Digital Asset Managers will need to have access to adequate metadata about the material if they are to successfully manage, preserve and keep it accessible. Proliferating multiple copies may also imply multiple versions and somehow the manager needs to ensure the integrity and authenticity of the material. It is important to be aware of changing technologies and the fragility of media and take these into consideration from an early stage in the life cycle of the material.

Within the digital preservation community, the concept of life-cycle (or continuum) management has emerged to describe and document the active management processes that need to take place, and the key decision-making and intervention points along the continuum.
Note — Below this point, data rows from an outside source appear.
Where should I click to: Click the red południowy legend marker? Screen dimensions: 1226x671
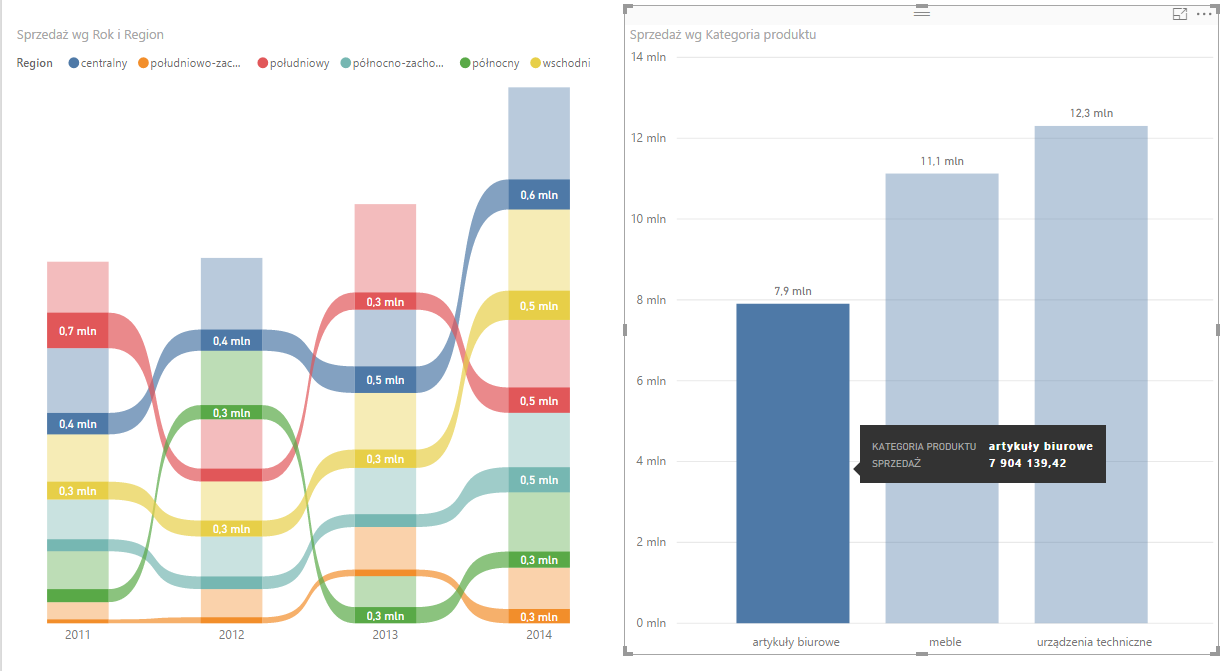point(263,64)
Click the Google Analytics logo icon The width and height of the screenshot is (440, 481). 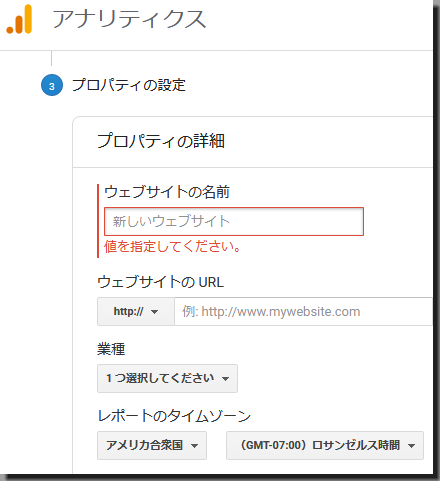point(19,19)
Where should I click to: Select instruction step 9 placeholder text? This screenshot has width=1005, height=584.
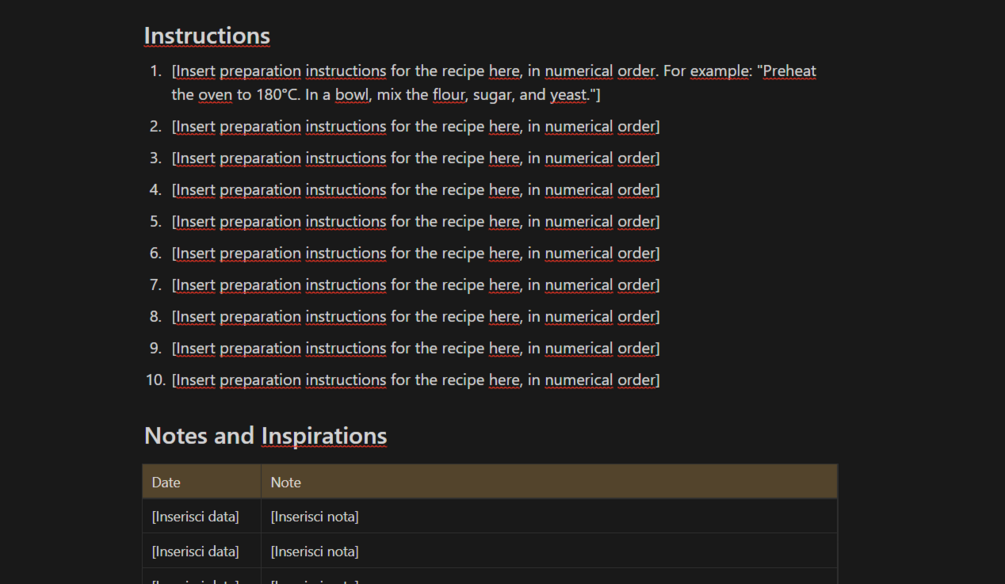415,348
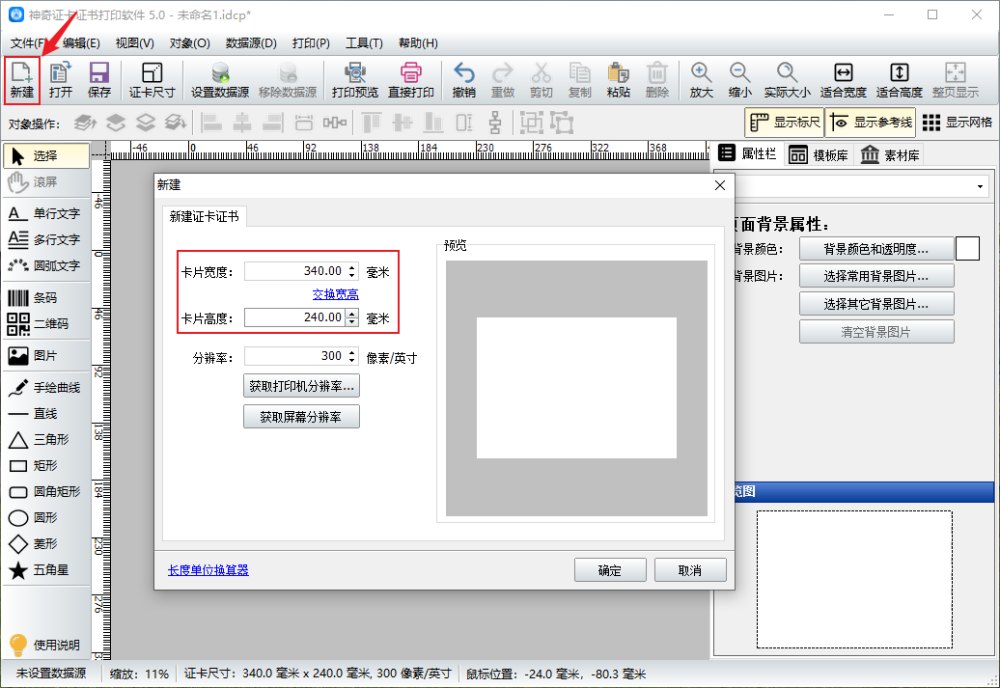Select the 二维码 QR code tool
This screenshot has height=688, width=1000.
45,324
The life-cycle concept has been incorporated into OAIS Reference Model, now adopted as an ISO standard for digital preservation.

Decisions about preservation methods might usefully take into account the following three-tiered understanding of digital preservation:

  1. Preservation of the bit stream (basic sequences of binary digits) that ultimately represent the information stored in any digital resource;
  2. Preservation of the information content (words, images, sounds etc.) stored as bits and defined by a logical data model, embodied in a file or media format;
  3. Preservation of the experience (speed, layout, display device, input device characteristics etc.) of interacting with the information content.

Techniques for achieving the first of these objectives are well understood and include environmentally controlled storage, data replication, backup, and media refreshment. In the OAIS model, much of this activity falls into the archival storage function. The second and third objectives present a far greater challenge.

Binary data remains useful only for as long as it can be correctly rendered (displayed, played-back, interacted with) into meaningful content such as sound files and video clips. The process of rendering is performed by a complex mix of hardware and software, which is subject to rapid obsolescence. As a rule of thumb, it is reasonable to predict that current hardware and software will be able to correctly render a file for around ten years after its creation. By the end of this period, repositories need to have adopted a more active preservation strategy than simply preserving the bit stream of the file if they are to maintain access to information content held in the file. Either old data must be altered to operate in a new technical environment (migration, format standardisation) or the new environment must be modified so that it can render the old data (emulation, virtual computers).

Bitstream preservation

This simply involves retaining the original data as a single sequence of binary digits (bits), ie. the original data in an uninterpreted state. Bitstreams may be preserved in 2 ways: either as the original file in the data format as received, for example, an MP3 file; or in a normalised bitstream format, for example, as a sequence of bits contained inside XML wrappers. Bitstream preservation is widely viewed as a form of ‘insurance’ in that it allows for the possibility of using future techniques for making content accessible. As well, it is an additional form of data backup and is a necessary component of any digital preservation strategy.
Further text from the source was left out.